• [What is being asked]
Retype each record shown below, leaving every character as it is.

• [Available data]

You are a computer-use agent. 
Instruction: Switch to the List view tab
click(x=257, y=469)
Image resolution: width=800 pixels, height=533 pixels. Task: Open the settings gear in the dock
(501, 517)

• [Final answer]
You are a computer-use agent. 
Instruction: Switch to the List view tab
click(x=257, y=469)
Image resolution: width=800 pixels, height=533 pixels. Task: Open the settings gear in the dock
(501, 517)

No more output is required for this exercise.